Hello everybody, hope you are having an incredible day today. Today, I’m gonna show you how to prepare a distinctive dish, tomato and carrot soup. One of my favorites food recipes. For mine, I am going to make it a bit unique. This is gonna smell and look delicious.
Carrot Tomato Soup recipe with step by step photos. The tomato carrot soup has the sweetness of the carrots & onions, along with the slight tanginess of the tomatoes. Garlic in the soup gives a slight sharpness with the earthy flavors of cumin. Soups are one of the most healthy alternatives to snack on when you are trying to follow a diet of even otherwise and to top that they are super easy to.
Tomato and carrot soup is one of the most popular of recent trending foods on earth. It is simple, it is fast, it tastes delicious. It’s enjoyed by millions every day. They’re nice and they look wonderful. Tomato and carrot soup is something which I’ve loved my whole life.
To begin with this particular recipe, we must prepare a few components. You can cook tomato and carrot soup using 7 ingredients and 7 steps. Here is how you can achieve that.
The ingredients needed to make Tomato and carrot soup:
- Make ready 495 grams tomatoes on the vine quater ed then halved
- Get 170 grams carrots peeled and sliced
- Make ready 170 grams potatoes peeled and cubed
- Prepare 1/4 tsp coriander powder
- Prepare dash ground black pepper
- Get 650 ml Cold water
- Get 2 beef stock cubes to your diet. I used knorr reduced stock melts as have loads to use
I kinda sorta think this is the perfect end of fall vegetable soup. It's soothing yet cozy, comforting yet nourishing. Good warm and cold, this bright tasting soup can be made ahead and frozen. Of course you can use fresh tomatoes instead of canned.
Instructions to make Tomato and carrot soup:
- Put carrots tomatoes and potatoes in pan or slow cooker I used 8 in 1
- Pour water on till just covered
- Put stock melts/cubes pepper and coriander on and stir to mix in
- Put lid on and cook on low to medium until veg is cooked I used 8 in 1 on 140° for 30 minutes
- Take off heat cool a little then blend with stick blender until smooth.
- Serve immediately or put in bowls with lids and keep in fridge for upto 4 days.

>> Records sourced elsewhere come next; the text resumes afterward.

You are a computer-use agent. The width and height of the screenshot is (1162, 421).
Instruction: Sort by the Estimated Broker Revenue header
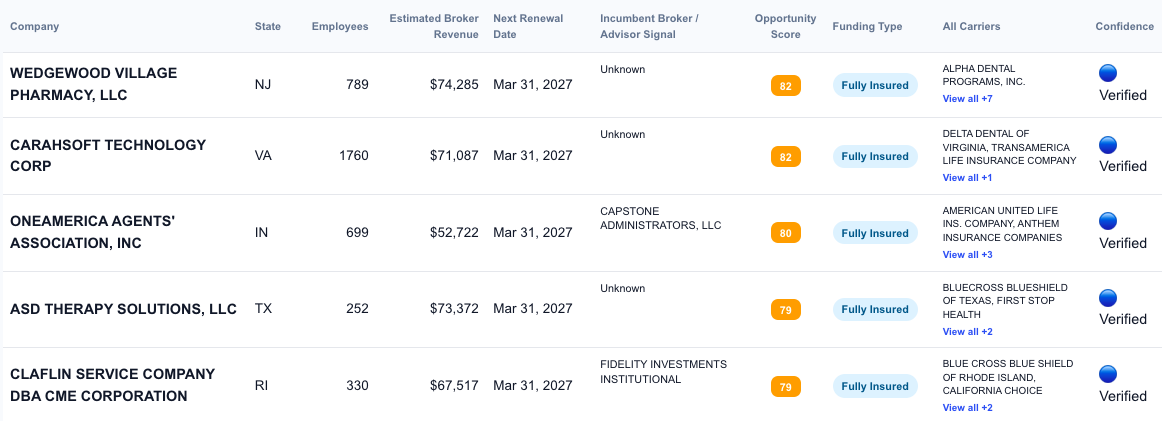tap(434, 27)
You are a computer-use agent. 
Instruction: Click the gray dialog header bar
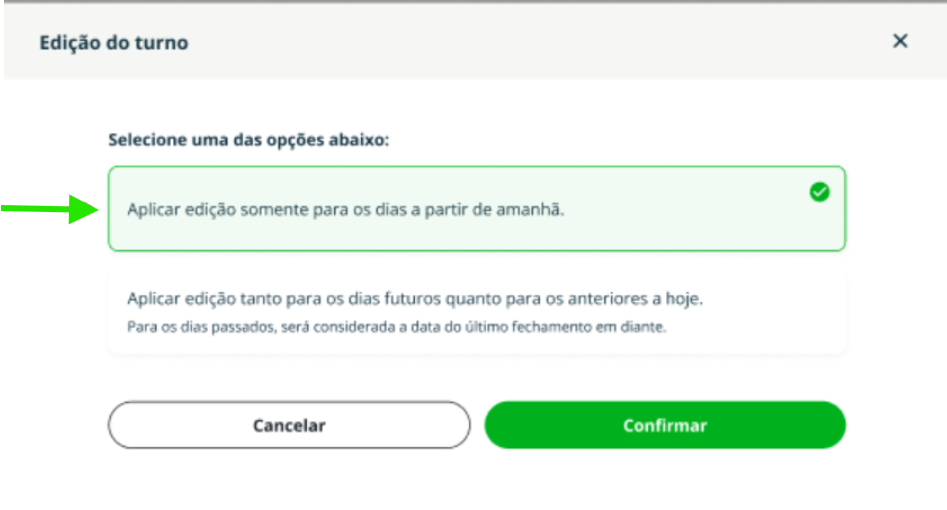tap(475, 41)
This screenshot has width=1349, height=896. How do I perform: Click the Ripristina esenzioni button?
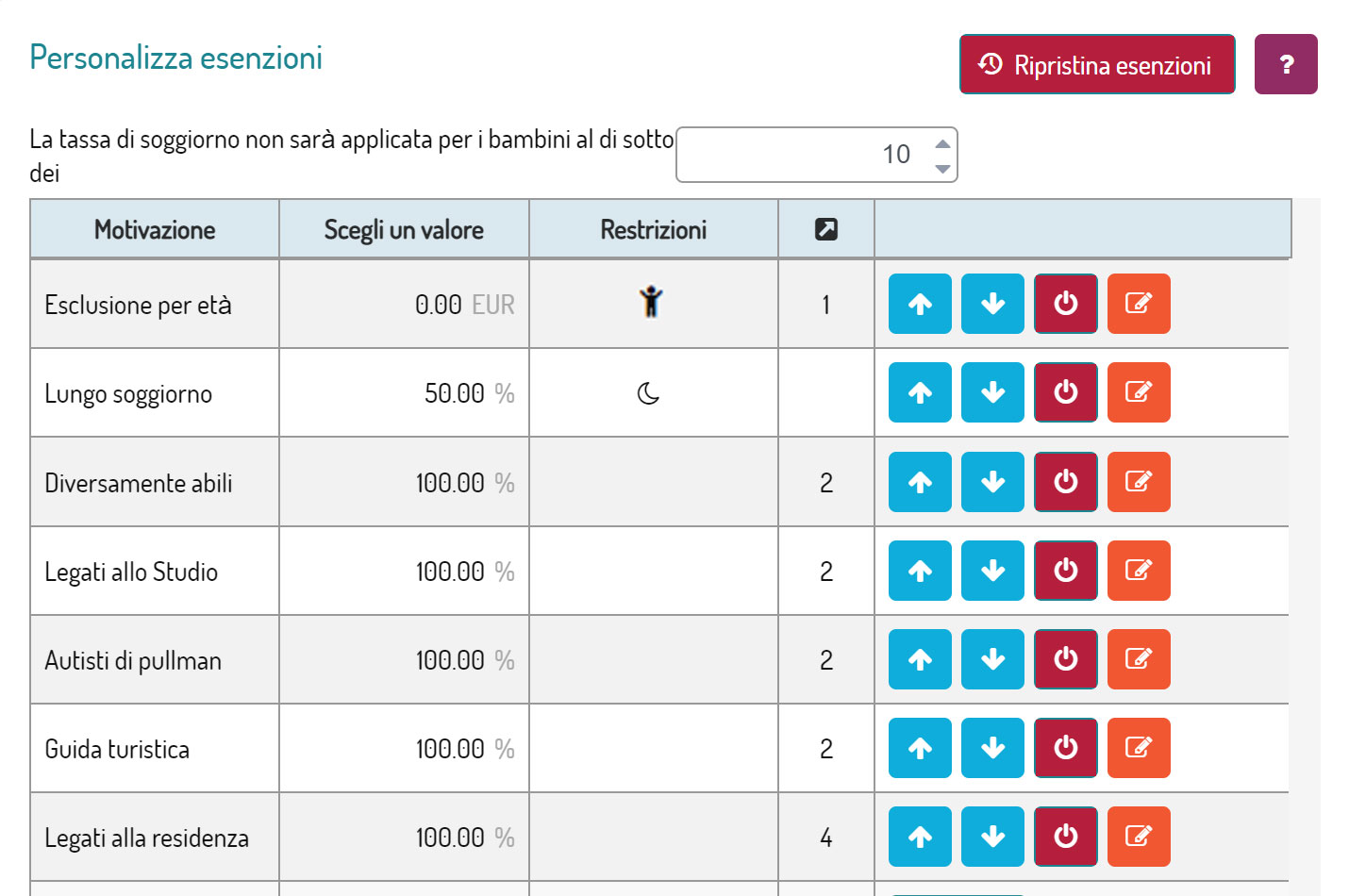[1097, 64]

- My batch was 324 calories and served 4 and had following nutrion ….PROTEIN 15 CARBS 60 FIBER 14 SUGAR 17 FAT 11 SAT 2 SODIUM 28 POTASSIUM 21 VITAMIN A 561 VITAMIN C 15 CALCIUM 11 IRON 2
Good warm and cold, this bright tasting soup can be made ahead and frozen. Of course you can use fresh tomatoes instead of canned. Cover and cook until carrots are tender. Add chopped tomatoes and chicken broth. Fish out the bay leaves and whizz the soup with a hand blender.
So that is going to wrap this up with this exceptional food tomato and carrot soup recipe. Thank you very much for reading. I’m sure you can make this at home. There is gonna be more interesting food at home recipes coming up. Remember to bookmark this page on your browser, and share it to your family, friends and colleague. Thanks again for reading. Go on get cooking!